Is my new years' resolution to ditch the digital and spend more time talking to family, taking music courses, drinking wine at art galleries, and exercising? Do I vow to get out and enjoy real life more?

No, I'm much too far gone. I've been thinking of ways to do it all better. Get rid of some FB friends (at least block their posts): done. Delete all FB following that isn't a real live human being (e.g. Barack Obama and Planned Parenthood): done. Pare down the RSS list (even NPR! gasp!): done. Save feeds that list convenient iPad apps for efficient browsing, blogging, etc: done. Get a ReadItLater account, so that I can blast through feeds and save some for a more appropriate time: not yet done.

I've come to the conclusion that technology does more good than harm in my life, and I'm not ashamed to say it. In all honesty, it is quite rare that Erica or I look at one another and give that suggestive "put the phone away" stare. Apps like Todo, Mint, and Evernote have changed my life for the organizational better. I can actually tell you my DEA number and Reid's social security number within about 10 seconds. Hipstamatic and MobileMe Gallery have improved how I save and view images of my family. I shop on my phone so that I don't have to go search for crap, and it makes me a more discriminating buyer. I pay bills in the bathroom sometimes. I can tell you how many miles I ran and biked in 2010 (not even remotely enough). Another saving grace: I'm not a gamer.
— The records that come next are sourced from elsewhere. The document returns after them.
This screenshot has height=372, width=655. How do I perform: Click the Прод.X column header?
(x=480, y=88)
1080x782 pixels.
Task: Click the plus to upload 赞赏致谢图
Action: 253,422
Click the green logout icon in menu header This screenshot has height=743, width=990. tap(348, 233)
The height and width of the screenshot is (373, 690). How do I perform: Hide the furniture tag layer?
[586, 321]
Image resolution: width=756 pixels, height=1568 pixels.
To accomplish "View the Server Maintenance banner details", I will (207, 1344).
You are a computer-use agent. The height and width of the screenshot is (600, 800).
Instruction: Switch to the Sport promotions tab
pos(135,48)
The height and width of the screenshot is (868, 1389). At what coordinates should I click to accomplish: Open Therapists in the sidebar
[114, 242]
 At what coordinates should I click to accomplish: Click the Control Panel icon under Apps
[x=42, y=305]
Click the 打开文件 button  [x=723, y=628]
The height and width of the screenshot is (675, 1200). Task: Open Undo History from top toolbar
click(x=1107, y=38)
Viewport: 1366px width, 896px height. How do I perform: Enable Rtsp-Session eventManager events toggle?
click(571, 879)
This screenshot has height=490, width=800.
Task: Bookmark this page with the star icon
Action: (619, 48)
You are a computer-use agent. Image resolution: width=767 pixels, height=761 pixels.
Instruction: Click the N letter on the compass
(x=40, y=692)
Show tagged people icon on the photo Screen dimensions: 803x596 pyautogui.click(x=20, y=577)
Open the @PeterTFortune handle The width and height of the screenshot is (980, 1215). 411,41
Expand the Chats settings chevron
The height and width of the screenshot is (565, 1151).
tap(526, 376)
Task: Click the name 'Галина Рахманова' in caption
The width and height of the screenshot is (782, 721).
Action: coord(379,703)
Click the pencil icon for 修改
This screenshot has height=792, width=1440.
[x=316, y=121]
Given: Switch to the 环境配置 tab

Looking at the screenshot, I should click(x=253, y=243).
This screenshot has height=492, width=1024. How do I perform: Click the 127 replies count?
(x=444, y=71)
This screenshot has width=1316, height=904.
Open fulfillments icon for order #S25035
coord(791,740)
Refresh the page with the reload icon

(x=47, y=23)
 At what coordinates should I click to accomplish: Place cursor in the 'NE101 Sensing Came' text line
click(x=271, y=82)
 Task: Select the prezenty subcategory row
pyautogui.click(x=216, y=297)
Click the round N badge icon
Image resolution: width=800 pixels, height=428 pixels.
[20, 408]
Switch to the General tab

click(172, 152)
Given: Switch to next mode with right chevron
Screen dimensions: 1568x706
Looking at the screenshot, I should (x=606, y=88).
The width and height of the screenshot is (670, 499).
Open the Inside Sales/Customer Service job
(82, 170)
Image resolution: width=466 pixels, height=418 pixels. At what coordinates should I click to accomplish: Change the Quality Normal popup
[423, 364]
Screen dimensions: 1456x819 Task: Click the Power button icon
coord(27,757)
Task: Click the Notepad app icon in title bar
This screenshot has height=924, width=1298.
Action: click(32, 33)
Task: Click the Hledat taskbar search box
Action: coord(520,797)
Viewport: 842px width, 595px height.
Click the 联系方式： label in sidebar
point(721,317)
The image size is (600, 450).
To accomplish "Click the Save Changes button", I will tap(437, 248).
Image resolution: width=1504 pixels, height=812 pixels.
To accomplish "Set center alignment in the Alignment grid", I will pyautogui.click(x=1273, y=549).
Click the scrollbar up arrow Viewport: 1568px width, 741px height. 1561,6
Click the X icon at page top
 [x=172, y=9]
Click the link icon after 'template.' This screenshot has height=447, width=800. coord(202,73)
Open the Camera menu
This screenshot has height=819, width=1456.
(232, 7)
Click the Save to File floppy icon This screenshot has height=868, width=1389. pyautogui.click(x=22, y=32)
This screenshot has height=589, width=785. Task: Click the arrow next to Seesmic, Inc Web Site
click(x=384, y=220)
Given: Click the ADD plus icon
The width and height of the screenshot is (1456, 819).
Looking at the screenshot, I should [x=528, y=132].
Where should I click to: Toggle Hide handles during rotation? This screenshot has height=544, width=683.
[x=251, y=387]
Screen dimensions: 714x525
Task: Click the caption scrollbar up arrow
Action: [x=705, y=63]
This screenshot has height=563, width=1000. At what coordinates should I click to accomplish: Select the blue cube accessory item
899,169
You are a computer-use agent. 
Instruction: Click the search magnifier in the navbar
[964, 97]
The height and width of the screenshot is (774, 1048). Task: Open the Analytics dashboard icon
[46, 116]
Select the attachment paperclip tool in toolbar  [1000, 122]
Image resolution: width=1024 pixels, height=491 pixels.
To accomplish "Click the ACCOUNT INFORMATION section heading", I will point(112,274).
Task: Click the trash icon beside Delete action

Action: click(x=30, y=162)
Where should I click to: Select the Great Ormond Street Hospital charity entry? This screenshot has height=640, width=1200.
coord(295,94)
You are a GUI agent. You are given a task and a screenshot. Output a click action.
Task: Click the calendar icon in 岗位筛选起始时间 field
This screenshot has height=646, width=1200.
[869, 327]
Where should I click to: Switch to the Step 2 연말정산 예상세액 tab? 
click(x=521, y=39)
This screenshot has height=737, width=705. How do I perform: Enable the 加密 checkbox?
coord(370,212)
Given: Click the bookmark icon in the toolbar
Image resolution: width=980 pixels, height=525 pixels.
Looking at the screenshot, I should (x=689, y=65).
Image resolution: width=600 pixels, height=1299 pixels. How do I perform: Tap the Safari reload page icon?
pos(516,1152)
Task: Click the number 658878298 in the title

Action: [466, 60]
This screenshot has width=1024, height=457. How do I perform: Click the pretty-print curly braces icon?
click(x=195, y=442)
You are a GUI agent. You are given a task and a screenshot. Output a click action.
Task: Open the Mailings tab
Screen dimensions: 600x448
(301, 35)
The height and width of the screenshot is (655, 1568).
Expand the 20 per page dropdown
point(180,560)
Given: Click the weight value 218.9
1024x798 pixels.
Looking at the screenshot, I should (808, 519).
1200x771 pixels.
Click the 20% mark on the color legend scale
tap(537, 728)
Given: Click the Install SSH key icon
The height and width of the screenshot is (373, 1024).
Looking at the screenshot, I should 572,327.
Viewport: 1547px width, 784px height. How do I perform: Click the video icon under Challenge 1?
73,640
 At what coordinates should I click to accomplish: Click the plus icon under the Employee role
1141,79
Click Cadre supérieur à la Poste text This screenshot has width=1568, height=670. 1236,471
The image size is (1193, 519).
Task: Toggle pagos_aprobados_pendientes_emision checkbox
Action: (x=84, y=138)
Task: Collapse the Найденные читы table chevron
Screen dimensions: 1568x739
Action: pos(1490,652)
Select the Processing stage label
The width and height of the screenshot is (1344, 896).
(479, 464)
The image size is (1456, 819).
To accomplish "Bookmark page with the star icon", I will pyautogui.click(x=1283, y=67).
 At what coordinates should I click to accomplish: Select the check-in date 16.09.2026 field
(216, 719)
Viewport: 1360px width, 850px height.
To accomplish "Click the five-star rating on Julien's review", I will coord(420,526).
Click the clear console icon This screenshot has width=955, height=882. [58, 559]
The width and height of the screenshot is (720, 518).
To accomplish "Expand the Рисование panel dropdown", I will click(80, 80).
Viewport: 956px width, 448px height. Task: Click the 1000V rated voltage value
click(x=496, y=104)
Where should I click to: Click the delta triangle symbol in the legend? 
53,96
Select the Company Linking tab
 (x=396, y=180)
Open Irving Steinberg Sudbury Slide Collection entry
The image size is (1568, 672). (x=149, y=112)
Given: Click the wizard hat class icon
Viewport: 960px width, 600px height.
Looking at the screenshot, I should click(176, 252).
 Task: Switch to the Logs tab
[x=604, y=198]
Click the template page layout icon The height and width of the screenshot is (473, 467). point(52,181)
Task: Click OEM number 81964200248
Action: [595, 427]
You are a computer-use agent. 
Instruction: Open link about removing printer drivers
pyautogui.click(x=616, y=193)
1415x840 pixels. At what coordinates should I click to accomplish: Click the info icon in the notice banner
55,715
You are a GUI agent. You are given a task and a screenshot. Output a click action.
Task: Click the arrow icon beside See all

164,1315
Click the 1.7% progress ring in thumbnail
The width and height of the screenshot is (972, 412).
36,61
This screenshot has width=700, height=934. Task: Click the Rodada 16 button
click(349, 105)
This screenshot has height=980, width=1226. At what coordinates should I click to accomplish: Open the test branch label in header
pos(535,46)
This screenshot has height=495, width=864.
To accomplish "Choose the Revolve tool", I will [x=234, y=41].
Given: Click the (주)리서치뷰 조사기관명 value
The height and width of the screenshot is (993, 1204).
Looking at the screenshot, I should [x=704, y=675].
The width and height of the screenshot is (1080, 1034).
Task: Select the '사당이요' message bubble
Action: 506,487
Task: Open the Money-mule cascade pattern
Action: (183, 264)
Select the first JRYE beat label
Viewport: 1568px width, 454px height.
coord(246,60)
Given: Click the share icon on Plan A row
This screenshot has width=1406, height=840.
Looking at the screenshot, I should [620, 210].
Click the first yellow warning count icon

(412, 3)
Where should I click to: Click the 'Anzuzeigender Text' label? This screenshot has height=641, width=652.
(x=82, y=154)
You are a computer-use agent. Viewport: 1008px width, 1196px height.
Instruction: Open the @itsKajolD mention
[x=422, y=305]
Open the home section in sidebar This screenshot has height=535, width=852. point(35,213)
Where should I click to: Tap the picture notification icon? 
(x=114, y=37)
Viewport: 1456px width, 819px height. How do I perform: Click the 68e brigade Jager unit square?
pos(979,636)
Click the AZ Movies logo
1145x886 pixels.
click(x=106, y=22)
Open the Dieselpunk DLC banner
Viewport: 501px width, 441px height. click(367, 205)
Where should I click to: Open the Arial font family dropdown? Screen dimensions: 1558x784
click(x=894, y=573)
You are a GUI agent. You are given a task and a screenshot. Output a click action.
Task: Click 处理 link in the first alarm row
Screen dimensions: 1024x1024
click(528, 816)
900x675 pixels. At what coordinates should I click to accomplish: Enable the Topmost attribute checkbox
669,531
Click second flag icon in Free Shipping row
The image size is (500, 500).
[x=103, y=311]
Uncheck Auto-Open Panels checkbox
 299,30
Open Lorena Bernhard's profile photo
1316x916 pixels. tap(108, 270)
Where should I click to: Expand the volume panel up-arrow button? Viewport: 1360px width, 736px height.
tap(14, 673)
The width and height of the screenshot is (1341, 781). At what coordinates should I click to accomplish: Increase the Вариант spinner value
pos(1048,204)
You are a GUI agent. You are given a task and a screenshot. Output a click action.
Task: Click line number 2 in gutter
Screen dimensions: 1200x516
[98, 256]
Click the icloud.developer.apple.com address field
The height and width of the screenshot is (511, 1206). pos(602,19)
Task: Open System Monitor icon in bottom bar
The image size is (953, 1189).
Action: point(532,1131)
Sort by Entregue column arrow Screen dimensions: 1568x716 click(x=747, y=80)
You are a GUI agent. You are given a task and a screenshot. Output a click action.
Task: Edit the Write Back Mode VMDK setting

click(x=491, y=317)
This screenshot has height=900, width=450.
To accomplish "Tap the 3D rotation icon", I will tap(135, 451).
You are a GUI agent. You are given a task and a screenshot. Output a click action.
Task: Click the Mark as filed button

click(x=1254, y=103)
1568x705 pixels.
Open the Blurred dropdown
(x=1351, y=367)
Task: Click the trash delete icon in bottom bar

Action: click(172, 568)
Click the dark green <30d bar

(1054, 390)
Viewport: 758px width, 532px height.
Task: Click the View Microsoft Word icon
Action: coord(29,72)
I play Words with Friends with my mom and Erica, rarely anyone else, and that's it. And I haven't been lost in Little Rock or elsewhere since June 2007. I've been lots of places since then.

So, yes, my screen time has to be monitored in a way. I can't let myself become one with the computer chair, ignoring my life. And I know all about the iPhone moisture sensors, so I can't use it in the shower after all. But I would argue that my life is more efficient, more enriched, and more aware than it was a few years ago. That's why I'm not blogging about a week-long hiatus from technology and how cleansed it made me feel in the end. I'm looking for the next best app.